Titel: Impaired Language Acquisition
Autoren/Herausgeber: Silke Lübbert
Ausgabe: 1., Auflage
Seminar paper from the year 2006 in the subject English Language and Literature Studies - Linguistics, grade: 1,7, University of Paderborn (Anglistik), course: Psycolinguistics, 8 entries in the bibliography, language: English, abstract: Language is a major communicative device. Human beings communicate via different language systems like for instance sign languages, verbal languages and written languages. This paper will deal with the acquisition of the verbal language or more accurate certain problems which can occur during the process of acquisition.
Almost every human being acquires one or more languages during his live. The general schedule of acquisition can be considered to be the same for all languages and all human beings. Learners of different languages and different age create the same errors. However this process of acquisition does not always follow the same pattern, there are instances in which the process is distracted due to certain problems. Some children suffer from brain damages which prevent them from learning a language properly, while other children have hearing problems which result as well in problems with the acquisition of a language. Furthermore there exists a group of children which have no obvious physically problems like brain damages or hearing problems, but they are delayed or impaired concerning the process of language acquisition. This group of children is within the focus of this paper because their development as well as the treatment of their impairment is most challenging for researchers and medical doctors.
To show the problems that can occur in an acquisition process, the first part of this paper will outline the normal process of language acquisition which almost all children pass through. This serves the purpose to show the contrasts between a normal language development and an impaired development.
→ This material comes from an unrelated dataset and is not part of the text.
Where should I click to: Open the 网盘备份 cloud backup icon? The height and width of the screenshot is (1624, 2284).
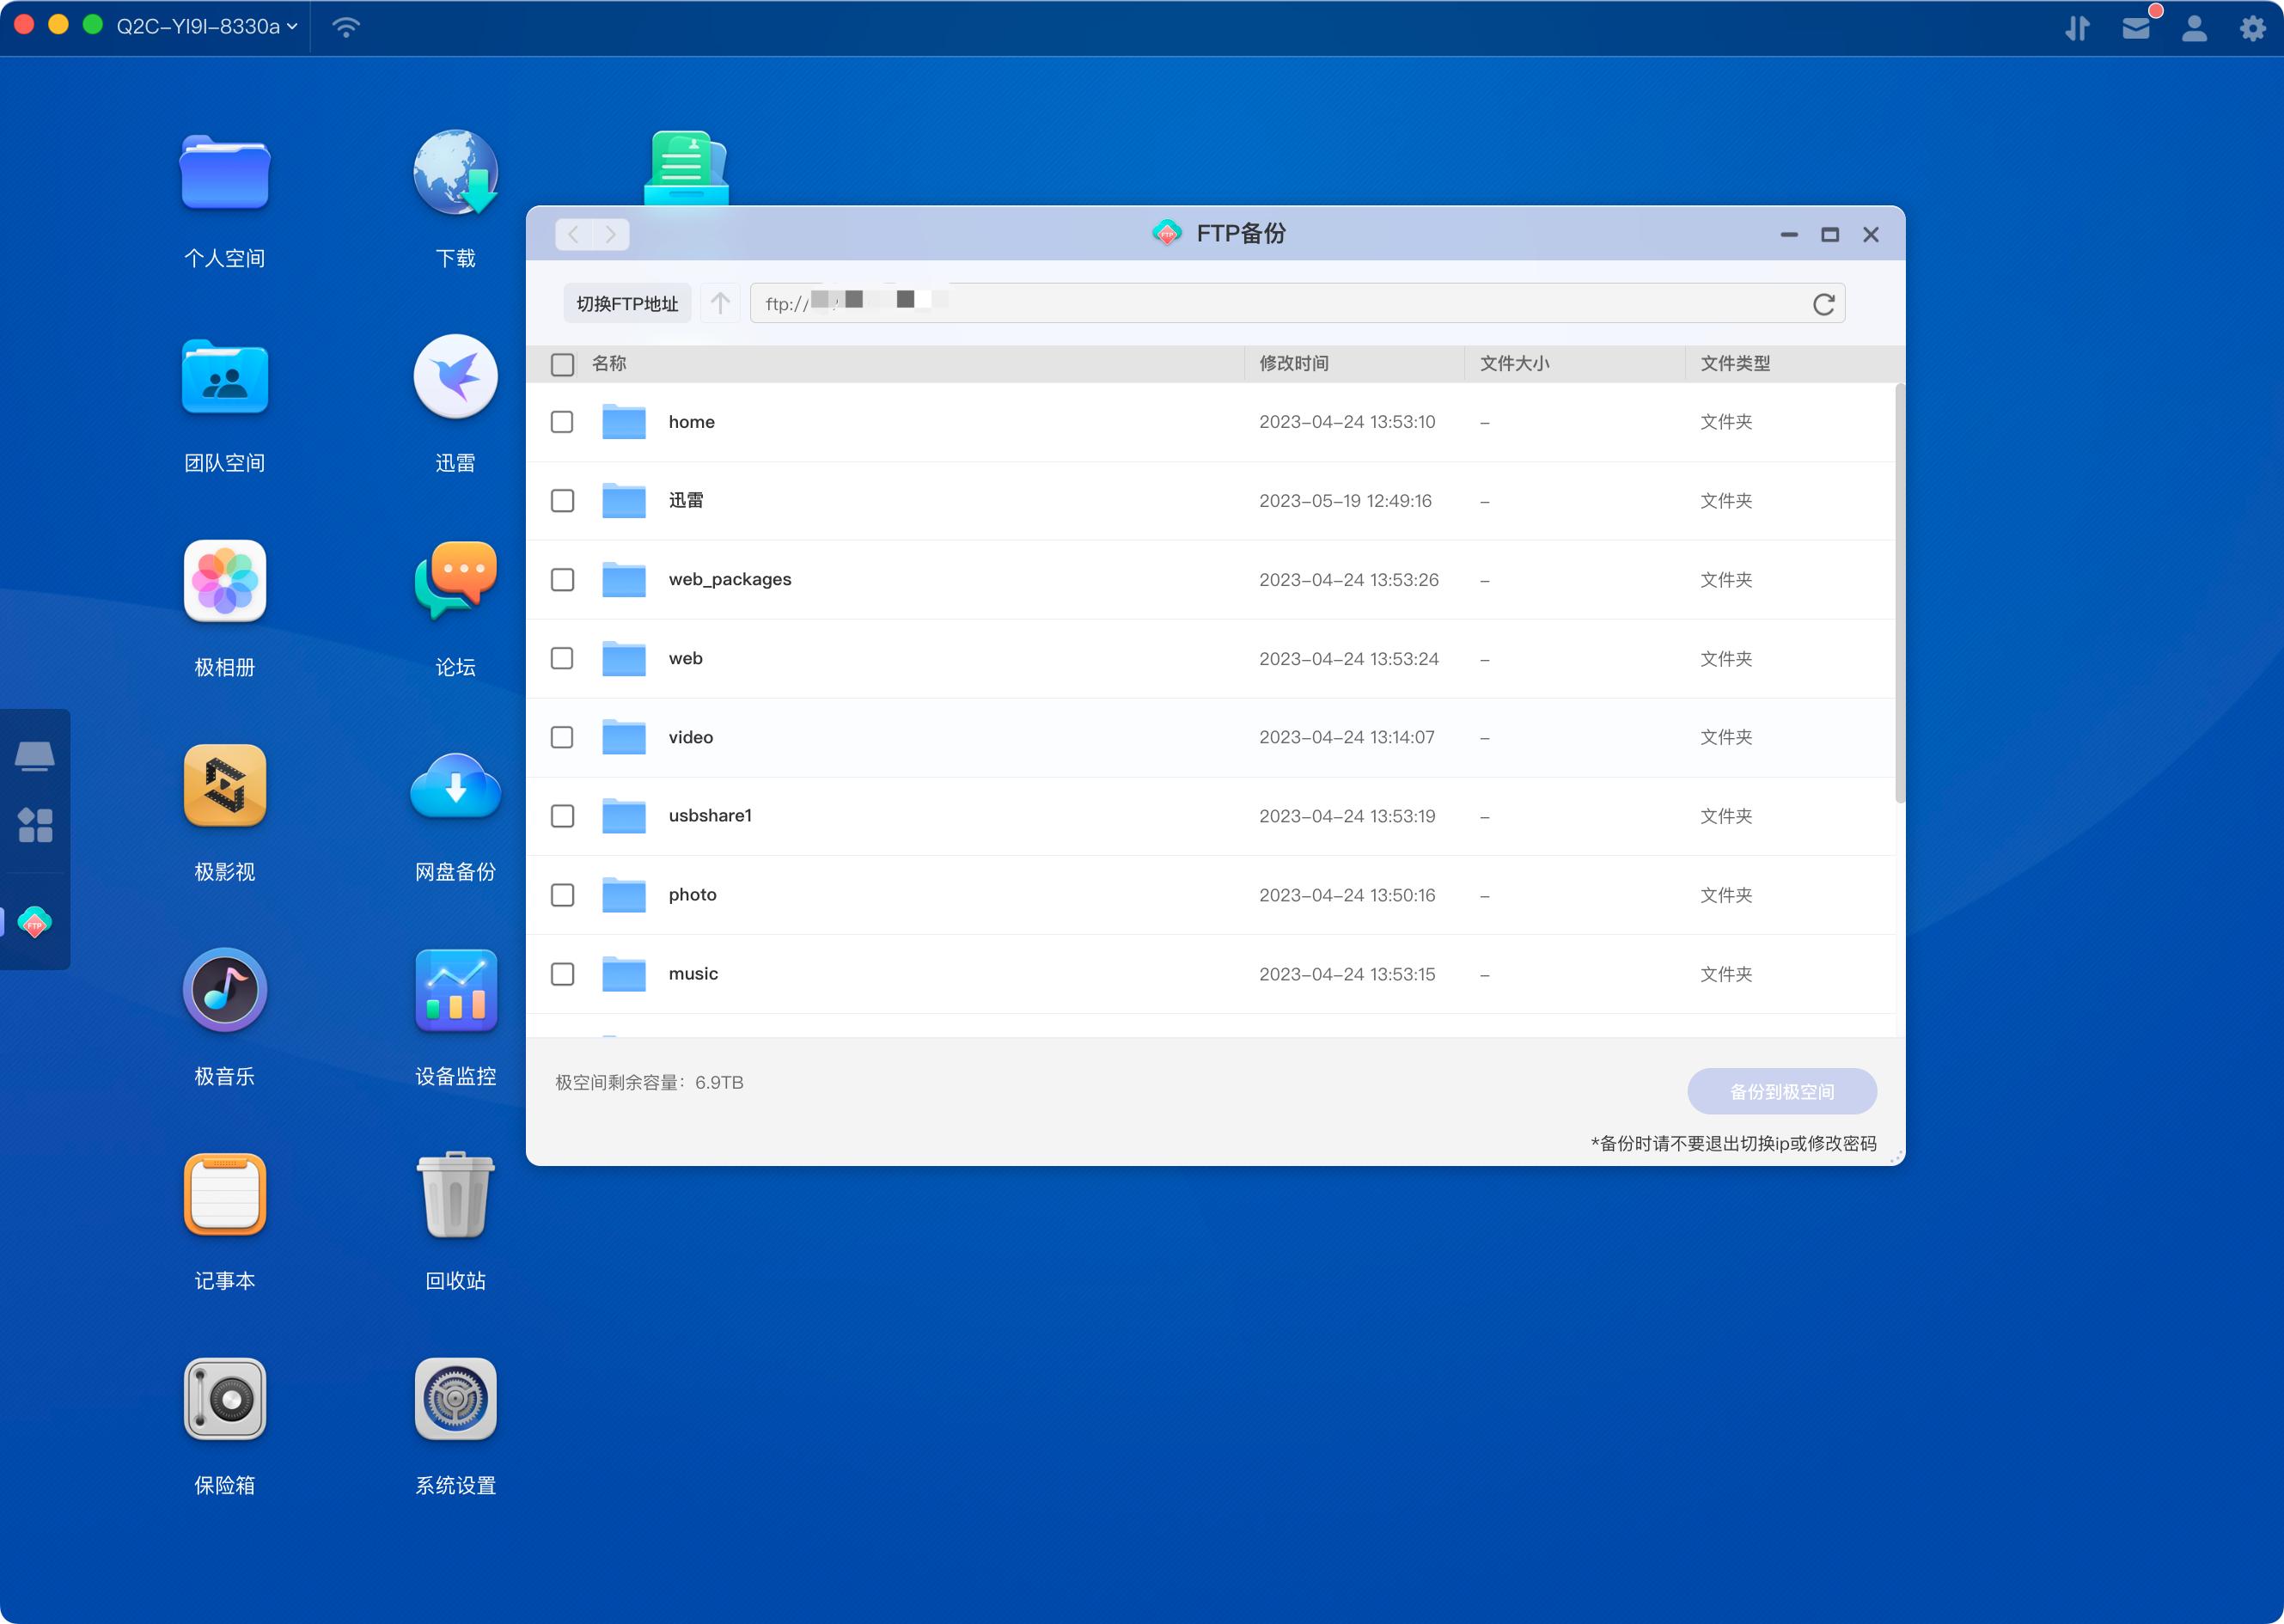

After this short outline the general concept of language impairment will be described, before dealing with the concept of Specific Language Impairment (SLI). This concept will be described in more detail before showing the different specifications in which the SLI can occur. These specifications will be illustrated through examples that sow the contrasts and similarities between children with and without problems in the language acquisition.
The Conclusion will present a short summary of the presented issues as well as results of recent research concerning the treatment of SLI.